CANCEL CULTURE IS NOT REAL

Cancel Culture over the years has been described as the act of no longer supporting a problematic individual or corporation.


The topic is extremely controversial because what is the exact definition of “problematic”? Where do we draw the line between an honest mistake and an unforgivable act? Who's idea of morality is being followed here?


Some people seem to think Cancel Culture isn't real and that people for a large part are overreacting to this phenomenon. Others believe that the movement has gone too far and that social media mobs must be stopped. The truth is somewhere in between.


The problem with cancel culture is that it has become too broad and varied. Harvey Weinstein was cancelled over decades of sexual-assault allegations, yet so was Elizabeth Olsen for not immediately making a post on social media about her deceased co worker.

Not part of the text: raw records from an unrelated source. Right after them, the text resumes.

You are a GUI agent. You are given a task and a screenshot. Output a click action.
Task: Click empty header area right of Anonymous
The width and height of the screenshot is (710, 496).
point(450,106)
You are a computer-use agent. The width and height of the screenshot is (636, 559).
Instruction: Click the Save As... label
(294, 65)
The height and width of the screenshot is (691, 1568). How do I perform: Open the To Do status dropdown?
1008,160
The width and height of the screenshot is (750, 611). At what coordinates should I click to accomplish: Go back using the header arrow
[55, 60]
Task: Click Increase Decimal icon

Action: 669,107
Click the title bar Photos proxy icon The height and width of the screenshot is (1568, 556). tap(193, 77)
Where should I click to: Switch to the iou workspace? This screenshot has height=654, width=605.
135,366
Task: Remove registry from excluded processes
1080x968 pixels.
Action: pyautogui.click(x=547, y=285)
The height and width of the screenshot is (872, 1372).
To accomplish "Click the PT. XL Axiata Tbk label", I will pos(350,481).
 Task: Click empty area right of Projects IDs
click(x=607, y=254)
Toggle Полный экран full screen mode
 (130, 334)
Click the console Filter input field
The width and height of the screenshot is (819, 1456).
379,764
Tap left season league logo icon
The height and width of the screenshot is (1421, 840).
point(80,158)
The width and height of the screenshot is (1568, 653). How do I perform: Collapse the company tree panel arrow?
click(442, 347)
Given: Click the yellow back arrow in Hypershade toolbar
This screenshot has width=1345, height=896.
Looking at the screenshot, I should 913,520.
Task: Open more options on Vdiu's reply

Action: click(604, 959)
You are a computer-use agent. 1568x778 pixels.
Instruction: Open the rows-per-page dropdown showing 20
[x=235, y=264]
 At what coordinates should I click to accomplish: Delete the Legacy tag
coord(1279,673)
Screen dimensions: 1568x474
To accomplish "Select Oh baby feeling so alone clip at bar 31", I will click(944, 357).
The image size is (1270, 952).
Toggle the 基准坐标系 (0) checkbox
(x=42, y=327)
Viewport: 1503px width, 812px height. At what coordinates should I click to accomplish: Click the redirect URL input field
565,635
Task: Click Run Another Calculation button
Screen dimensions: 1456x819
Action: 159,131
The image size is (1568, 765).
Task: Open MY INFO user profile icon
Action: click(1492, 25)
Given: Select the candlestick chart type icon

It is used in so many different contexts by so many groups of people with so many different agendas that it is nearly impossible to have a proper take on it.


There is plenty wrong with cancel culture if we take it to mean kicking a person out of society and piling on hate until they're essentially ruined. When does cancelling someone turn into borderline harassment?


One of the major issues with this movement is that a lot of people essentially look at celebrities as black and white. There is absolutely no nuance. This is a childlike view on human nature. Someone who may have been an internet darling could be absolutely despised the minute they make a mistake. The idea that someone with opposing views from us could be a decent person seems to be fading away if we simply look at the knee-jerk reactions that twitter might have to a public figure messing up. The idea of pushing someone out - because they have said or done something perceived to be offensive - leaves no room for growth or learning.


However, if we look at it as holding public figures accountable for their actions, cancel culture is actually a fairly decent movement. Many celebrities have actually been forced to become better people as a result of it. While once upon a time actors might have thought of themselves as invincible, now they're constantly on their toes as they know that their entire brand could come crashing down at any moment. Jameela Jamil even confessed on Instagram that being called out made her a better person.


Cancel culture has also been incredibly effective at combating sexism, racism, or any other type of abuse or harmful wrongdoing to others. The outrage over #OscarsSoWhite helped bring out a deep rooted issue in Hollywood that has existed for decades and helped the general public in hearing the voices of millions of people of color. Thanks to social media, a lot of minorities have been given a platform to express themselves and point out the various harmful stereotypes that have been around for far too long. Platforms like Twitter give a louder collective voice to Black people and members of other marginalized communities who have traditionally been shunted to the edges of public conversations


Now the question comes, how exactly should one go about "cancelling" a person? In my opinion, we should resist a combative approach in calling people out for their misdeeds. We must help people see the issues with what they've said or done, instead of going on a tirade about why they're scum. Some people who might seem to have problematic views are actually extremely uninformed.By educating them on the issue at hand, we could help them change their mind. As Jameela Jamil tweeted a few months ago: “Nobody is born perfectly ‘woke.’” And we shouldn’t expect people to be. Wokeness is a continuous process of learning and unlearning. It’s about showing up, even when it makes you uncomfortable. It’s about turning fear of criticism into impactful dialogue and actionable change."